* [Supplied entries]:

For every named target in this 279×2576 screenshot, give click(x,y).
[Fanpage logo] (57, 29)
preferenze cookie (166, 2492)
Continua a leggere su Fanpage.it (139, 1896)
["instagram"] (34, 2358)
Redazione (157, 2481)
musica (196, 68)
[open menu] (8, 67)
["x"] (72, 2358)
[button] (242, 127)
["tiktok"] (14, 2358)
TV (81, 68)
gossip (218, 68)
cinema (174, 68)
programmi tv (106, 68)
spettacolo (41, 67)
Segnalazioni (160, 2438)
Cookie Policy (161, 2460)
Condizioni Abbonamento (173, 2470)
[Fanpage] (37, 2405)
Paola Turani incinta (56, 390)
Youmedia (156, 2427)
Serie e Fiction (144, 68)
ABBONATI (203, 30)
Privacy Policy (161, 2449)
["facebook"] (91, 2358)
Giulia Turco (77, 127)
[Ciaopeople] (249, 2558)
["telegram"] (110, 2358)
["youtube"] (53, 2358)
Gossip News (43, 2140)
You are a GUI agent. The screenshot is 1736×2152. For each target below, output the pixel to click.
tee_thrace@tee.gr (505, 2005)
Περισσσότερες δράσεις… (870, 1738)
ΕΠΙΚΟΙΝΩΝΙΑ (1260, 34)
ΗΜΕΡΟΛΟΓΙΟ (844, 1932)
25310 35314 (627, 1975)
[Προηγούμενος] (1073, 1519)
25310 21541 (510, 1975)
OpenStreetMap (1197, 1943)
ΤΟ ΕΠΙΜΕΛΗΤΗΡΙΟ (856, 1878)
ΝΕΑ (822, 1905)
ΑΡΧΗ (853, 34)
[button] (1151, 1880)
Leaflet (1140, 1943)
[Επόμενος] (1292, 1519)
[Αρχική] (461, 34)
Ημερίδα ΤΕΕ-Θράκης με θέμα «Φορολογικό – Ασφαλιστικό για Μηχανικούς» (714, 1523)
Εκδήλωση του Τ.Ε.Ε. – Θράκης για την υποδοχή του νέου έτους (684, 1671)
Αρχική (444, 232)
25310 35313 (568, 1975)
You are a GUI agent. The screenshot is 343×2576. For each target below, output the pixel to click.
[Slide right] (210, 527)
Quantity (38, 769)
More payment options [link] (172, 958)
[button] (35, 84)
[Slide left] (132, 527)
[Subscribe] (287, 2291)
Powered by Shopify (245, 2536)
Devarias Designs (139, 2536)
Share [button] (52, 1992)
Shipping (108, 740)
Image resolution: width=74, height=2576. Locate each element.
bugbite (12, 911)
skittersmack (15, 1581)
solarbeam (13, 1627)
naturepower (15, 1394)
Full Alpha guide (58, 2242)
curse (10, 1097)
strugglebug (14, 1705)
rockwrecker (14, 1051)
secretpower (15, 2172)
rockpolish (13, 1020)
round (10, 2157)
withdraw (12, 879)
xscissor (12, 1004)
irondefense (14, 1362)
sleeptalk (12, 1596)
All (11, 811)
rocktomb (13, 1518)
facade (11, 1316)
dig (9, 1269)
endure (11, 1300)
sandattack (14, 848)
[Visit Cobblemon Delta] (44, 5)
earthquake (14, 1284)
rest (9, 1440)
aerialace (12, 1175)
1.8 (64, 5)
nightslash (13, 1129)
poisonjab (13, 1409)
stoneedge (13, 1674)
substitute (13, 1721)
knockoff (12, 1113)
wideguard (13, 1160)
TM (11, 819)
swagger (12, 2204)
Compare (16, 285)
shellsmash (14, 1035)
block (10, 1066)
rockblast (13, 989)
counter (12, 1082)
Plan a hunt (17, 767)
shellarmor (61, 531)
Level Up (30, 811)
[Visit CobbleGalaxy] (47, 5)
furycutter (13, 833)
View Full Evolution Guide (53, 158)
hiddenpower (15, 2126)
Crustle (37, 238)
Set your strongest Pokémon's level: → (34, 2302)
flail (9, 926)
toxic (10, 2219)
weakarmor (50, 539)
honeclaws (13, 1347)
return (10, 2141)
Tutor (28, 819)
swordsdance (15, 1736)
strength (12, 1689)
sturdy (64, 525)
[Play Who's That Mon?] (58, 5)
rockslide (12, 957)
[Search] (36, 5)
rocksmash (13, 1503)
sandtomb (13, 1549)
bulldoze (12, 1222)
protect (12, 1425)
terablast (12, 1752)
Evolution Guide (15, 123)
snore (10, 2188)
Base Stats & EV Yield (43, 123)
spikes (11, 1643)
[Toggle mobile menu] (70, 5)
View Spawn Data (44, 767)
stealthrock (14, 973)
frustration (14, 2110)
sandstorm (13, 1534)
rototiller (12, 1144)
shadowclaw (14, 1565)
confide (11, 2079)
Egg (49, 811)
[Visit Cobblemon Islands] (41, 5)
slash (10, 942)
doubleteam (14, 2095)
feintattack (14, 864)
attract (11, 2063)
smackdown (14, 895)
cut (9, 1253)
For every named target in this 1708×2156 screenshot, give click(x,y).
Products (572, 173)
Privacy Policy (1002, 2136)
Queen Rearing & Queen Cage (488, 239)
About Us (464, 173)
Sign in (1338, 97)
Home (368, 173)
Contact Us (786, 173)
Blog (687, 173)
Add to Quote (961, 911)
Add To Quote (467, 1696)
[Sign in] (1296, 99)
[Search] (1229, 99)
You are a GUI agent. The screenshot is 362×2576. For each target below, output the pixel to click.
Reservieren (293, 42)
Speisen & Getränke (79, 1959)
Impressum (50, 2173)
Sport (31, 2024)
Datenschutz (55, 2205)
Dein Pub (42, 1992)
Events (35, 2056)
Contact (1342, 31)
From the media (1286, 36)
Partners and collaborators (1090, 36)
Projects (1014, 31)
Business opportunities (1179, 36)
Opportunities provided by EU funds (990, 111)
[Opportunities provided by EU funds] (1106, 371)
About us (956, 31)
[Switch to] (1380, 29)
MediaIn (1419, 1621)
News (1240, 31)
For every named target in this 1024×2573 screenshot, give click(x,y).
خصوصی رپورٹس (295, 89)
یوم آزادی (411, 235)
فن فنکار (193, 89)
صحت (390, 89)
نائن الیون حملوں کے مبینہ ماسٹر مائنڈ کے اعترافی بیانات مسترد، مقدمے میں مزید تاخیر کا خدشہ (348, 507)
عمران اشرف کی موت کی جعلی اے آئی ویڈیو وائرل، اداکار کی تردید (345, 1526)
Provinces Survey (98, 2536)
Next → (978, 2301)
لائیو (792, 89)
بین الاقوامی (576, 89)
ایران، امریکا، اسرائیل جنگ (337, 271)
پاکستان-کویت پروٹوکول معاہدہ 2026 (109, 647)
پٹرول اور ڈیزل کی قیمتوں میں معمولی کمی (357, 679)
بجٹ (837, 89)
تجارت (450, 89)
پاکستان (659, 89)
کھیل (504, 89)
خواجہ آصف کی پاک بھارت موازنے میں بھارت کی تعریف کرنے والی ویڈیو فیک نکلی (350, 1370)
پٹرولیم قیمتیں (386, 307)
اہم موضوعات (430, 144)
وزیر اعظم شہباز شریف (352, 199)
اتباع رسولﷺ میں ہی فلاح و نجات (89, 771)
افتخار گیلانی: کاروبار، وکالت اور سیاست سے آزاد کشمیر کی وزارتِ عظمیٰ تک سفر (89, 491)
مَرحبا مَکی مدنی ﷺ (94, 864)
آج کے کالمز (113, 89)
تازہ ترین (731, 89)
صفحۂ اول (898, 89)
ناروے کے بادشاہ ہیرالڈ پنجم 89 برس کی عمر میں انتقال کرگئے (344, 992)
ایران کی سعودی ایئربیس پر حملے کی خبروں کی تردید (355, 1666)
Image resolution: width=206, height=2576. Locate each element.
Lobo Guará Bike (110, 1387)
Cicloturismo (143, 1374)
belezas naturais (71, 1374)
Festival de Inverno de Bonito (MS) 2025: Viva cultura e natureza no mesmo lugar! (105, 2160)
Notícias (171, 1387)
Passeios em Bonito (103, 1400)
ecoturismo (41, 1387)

* [Activity]:
What the answer needs is every line from the data above with "resolution" in it.

* [Your solution]:
Image resolution: width=74, height=2576. Locate each element.
Image resolution: width=206, height=2576. Locate each element.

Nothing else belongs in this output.